Designer über die Brille der Zukunft
In den Blind Girl Paintings des Künstlers Julian Schnabel findet zum Beispiel Renato Montagner, Creative Director des itatlienischen Brillenherstellers Thèlios, Inspiration bei seiner Zukunftsvision.
Erstveröffentlichung in der DOZ 01|2025.
Rund. Panto. Oval. Karree. Butterfly und Pilotenform. Die Klassiker des Fassungsdesigns gibt es in vielen Variationen. Designen aber heißt, Produkte zu verbessern, sie weiterzuentwickeln oder neu zu gestalten. Auch in der Eyewear. Mit Visionen, die neue nutzerorientierte Funktionen und zukunftsweisende Ästhetik zusammenbringen – mit intelligenten, nachhaltigen Materialien und Formen. Das Vorstellungsvermögen reicht weit. So kann man fest davon ausgehen, dass die Brille zukünftig mehr sein wird als eine bloße Sehkorrektur – sie wird ein zentraler Bestandteil unserer digitalen und sozialen Interaktion. Dank technologischer Fortschritte in den Bereichen Augmented Reality (AR), Künstlicher Intelligenz (KI) und Materialwissenschaften (MW) könnten zukünftige Brillen eine Vielzahl von Funktionen über das klassische Sehen hinaus bieten. Ein Blick in die Glaskugel lässt inspirierende Ideen entdecken.

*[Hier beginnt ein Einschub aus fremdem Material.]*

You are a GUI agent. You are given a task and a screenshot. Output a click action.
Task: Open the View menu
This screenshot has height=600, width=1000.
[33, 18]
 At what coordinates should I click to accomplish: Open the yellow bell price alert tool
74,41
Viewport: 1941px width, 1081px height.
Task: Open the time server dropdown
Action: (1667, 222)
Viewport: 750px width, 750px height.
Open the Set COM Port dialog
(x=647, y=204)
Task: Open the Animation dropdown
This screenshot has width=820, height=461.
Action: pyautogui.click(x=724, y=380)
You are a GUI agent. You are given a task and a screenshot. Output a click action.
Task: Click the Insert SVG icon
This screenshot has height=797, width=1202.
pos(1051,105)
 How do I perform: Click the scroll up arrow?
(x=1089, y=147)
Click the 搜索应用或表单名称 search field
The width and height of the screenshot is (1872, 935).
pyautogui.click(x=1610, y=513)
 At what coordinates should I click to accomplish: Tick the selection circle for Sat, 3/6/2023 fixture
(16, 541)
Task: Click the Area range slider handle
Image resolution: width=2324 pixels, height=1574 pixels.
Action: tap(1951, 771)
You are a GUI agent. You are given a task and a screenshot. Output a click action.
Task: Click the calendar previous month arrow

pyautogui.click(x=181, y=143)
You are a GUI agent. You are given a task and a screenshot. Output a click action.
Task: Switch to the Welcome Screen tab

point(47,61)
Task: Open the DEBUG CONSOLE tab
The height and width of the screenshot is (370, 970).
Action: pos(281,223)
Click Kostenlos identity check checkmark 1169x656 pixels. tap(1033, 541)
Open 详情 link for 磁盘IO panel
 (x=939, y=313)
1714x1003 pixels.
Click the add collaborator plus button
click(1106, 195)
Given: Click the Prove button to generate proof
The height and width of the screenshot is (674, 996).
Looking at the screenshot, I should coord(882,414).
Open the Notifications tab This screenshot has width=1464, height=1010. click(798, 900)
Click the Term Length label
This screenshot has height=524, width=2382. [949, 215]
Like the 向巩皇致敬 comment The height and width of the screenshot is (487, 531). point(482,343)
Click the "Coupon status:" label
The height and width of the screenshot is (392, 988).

Die menschliche Wahrnehmung in den Mittelpunkt stellen
Renato Montagner, Architekt und Creative Director von Tag Heuer Eyewear, ist bekannt für seine visionären Ansätze. Seine Inspiration zieht er unter anderem aus den Blind Girl Paintings des Künstlers Julian Schnabel, die junge Mädchen mit einem Balken über den Augen zeigen und damit die menschliche Wahrnehmung in den Mittelpunkt stellen. Montagners Vision einer Brille im Jahr 2050 ist ein Hybride aus Kunst, Technologie und Medizin. Die Brille wird, so der Designer, nicht mehr nur ein optisches Hilfsmittel sein, sondern durch hochentwickelte Mikrokameras und Algorithmen das Gesehene in Echtzeit verarbeiten und filtern. Diese Technologie könnte etwa unerwünschte Bilder ausblenden oder Kontraste verstärken, um das Seherlebnis zu optimieren. Gleichzeitig könnten integrierte Sensoren Vitalwerte und Emotionen analysieren, die über subtile Farbänderungen an den Nutzer zurückgemeldet werden. „Tatsächlich würde ich nicht mehr unbedingt von ,der Brille‘ sprechen“, sagt Renato Montagner. „Es wird Technologien geben, die mit unseren Augen interagieren, die es möglich machen, unseren Gesundheitszustand und unsere Stimmung durch unsere Augen zu lesen. Es wird gefiltert, was unsere Augen sehen, nicht nur die Sonnenstrahlen, auch Dinge, die uns umgeben. Wir sind oft mit Bildern überlastet. Neue Technologien werden es uns ermöglichen, durch die Wechselbeziehung und Kommunikation mit unseren Augen die Welt anders zu sehen.“ Ein weiteres Ziel seiner Vision: weniger, aber besser. Montagner setzt auf langlebige, durchdachte Produkte, die nicht nur technisch überzeugen, sondern auch der Umwelt zugutekommen. Seine Designphilosophie orientiert sich dabei an den Prinzipien des deutschen Industriedesigners Dieter Rams: Materialgerechtigkeit, Klarheit und einfache Bedienbarkeit. Nachhaltigkeit spielt hierbei eine zentrale Rolle. Zukünftige Brillen sollen mit minimalem Materialaufwand maximale Funktionalität bieten, um die Wegwerfmentalität zu durchbrechen. „Was die Integration von Funktionen in Brillen betrifft, gilt: Je weniger Technologien wir hinzufügen, desto besser ist das Produkt, das wir konzipieren. Das Ergebnis am Ende muss sein: Weniger, aber besser sehen“, findet Renato Montagner.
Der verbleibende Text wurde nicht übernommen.